[Problem statement] Reproduce the lines of the data below word for word, starting at the line containing "Download all (.png)" and ending at the line containing "Looking at the screenshot, I should 552,97.".

[start Rows]

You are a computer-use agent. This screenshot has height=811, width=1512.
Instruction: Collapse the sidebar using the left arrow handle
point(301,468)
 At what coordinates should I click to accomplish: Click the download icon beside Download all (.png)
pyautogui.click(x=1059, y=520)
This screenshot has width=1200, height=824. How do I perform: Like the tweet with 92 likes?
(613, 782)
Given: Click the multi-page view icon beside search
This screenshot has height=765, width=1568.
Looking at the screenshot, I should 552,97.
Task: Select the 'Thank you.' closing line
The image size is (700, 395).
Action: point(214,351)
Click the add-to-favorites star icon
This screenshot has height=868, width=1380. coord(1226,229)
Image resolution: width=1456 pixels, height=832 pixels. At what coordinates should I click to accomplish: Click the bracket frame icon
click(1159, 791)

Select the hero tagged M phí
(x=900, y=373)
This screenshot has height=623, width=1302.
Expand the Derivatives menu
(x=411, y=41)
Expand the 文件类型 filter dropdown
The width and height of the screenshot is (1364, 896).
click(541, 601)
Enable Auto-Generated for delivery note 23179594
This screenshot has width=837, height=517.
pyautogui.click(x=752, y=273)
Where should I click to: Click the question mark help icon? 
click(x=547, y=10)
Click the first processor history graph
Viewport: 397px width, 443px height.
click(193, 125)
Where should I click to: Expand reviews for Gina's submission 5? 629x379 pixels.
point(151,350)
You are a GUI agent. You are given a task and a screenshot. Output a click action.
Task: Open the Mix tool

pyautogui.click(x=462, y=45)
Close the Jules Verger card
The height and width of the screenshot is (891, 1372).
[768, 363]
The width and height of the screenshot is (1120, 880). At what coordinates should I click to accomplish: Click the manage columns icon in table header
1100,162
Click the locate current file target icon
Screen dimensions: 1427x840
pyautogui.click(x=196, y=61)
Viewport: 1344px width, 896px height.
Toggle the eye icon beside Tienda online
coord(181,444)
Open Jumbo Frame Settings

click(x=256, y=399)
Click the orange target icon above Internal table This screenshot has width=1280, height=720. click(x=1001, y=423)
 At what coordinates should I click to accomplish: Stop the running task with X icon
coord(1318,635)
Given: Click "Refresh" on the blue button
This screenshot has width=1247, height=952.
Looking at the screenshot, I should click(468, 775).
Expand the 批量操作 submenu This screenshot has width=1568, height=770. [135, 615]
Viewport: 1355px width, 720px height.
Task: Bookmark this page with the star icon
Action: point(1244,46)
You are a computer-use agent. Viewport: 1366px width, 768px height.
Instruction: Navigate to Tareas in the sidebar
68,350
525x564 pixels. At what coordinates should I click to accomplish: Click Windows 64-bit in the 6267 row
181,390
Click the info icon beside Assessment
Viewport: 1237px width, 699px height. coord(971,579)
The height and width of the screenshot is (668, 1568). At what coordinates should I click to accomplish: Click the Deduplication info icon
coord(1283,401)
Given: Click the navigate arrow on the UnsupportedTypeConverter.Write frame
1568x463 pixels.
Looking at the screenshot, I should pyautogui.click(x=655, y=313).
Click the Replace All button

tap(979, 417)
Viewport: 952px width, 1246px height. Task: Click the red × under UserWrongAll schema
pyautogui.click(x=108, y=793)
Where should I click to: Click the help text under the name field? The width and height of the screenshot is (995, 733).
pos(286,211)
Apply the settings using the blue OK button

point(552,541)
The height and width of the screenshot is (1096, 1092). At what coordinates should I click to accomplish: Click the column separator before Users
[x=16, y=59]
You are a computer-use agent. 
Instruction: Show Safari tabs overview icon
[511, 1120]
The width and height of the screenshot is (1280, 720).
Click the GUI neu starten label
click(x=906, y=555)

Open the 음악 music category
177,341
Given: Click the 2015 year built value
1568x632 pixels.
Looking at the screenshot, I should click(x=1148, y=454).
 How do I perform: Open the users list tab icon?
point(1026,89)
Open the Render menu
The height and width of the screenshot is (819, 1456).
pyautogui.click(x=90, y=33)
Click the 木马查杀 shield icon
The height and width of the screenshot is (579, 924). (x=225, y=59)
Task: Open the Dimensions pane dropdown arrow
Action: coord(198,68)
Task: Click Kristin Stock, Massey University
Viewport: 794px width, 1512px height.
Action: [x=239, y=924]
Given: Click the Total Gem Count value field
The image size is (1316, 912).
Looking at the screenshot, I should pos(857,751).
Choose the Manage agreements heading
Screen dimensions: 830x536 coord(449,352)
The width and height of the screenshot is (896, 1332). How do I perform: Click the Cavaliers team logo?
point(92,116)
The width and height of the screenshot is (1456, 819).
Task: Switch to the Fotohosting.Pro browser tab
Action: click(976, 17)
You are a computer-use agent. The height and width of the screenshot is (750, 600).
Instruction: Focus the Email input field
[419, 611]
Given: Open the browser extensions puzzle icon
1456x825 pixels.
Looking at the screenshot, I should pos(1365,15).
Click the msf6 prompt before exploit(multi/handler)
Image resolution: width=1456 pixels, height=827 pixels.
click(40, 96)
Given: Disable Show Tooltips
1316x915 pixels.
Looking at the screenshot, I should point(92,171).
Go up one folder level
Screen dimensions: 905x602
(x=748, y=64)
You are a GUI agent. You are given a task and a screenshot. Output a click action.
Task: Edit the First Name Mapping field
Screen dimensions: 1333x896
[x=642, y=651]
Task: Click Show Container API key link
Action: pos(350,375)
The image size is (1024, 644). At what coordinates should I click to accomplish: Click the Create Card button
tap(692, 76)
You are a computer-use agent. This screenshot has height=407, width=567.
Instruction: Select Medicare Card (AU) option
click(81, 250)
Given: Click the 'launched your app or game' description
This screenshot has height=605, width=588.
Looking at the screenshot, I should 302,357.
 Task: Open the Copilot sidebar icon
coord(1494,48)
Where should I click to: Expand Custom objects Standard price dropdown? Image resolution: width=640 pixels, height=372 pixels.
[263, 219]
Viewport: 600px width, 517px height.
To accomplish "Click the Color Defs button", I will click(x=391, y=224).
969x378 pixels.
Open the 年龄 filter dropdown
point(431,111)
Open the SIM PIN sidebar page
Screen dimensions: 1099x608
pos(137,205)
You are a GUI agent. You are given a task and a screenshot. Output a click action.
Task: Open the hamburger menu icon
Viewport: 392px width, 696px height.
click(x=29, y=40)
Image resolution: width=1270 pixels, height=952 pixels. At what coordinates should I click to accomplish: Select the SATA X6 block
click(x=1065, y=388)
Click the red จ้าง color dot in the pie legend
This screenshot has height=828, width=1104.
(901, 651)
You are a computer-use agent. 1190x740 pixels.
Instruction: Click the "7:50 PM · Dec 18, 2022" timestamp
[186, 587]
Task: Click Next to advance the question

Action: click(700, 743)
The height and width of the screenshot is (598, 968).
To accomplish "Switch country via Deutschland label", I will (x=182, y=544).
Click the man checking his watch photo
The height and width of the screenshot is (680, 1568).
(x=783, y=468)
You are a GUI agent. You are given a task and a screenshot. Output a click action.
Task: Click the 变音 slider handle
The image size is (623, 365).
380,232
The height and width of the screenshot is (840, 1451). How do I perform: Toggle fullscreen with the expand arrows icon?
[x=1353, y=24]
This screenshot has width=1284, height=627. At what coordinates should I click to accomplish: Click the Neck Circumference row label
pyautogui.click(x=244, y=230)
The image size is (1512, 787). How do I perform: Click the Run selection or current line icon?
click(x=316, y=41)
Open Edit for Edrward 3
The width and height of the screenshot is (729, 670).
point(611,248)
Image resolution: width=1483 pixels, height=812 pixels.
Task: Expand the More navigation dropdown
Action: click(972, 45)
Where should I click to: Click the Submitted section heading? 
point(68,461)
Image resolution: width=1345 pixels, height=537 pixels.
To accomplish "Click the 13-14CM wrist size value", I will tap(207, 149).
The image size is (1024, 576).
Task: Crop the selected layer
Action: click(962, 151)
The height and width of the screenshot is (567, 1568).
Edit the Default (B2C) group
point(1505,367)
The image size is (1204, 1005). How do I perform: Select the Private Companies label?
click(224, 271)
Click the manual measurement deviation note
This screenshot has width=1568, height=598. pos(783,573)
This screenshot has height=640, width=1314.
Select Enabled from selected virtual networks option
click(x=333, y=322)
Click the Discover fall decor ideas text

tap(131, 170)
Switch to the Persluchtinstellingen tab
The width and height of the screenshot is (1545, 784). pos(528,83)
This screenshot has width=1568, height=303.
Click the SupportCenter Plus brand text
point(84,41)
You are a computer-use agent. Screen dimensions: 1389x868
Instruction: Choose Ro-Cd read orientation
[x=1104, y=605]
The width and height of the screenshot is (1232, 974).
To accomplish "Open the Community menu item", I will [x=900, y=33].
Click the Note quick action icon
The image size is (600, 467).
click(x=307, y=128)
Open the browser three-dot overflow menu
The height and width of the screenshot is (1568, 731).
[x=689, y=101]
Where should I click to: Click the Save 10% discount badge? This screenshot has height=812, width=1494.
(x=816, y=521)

[end Rows]

[Task answer]
 At what coordinates should I click to accomplish: Click the download icon beside Download all (.png)
pyautogui.click(x=1059, y=520)
This screenshot has width=1200, height=824. How do I perform: Like the tweet with 92 likes?
(613, 782)
Given: Click the multi-page view icon beside search
This screenshot has height=765, width=1568.
Looking at the screenshot, I should 552,97.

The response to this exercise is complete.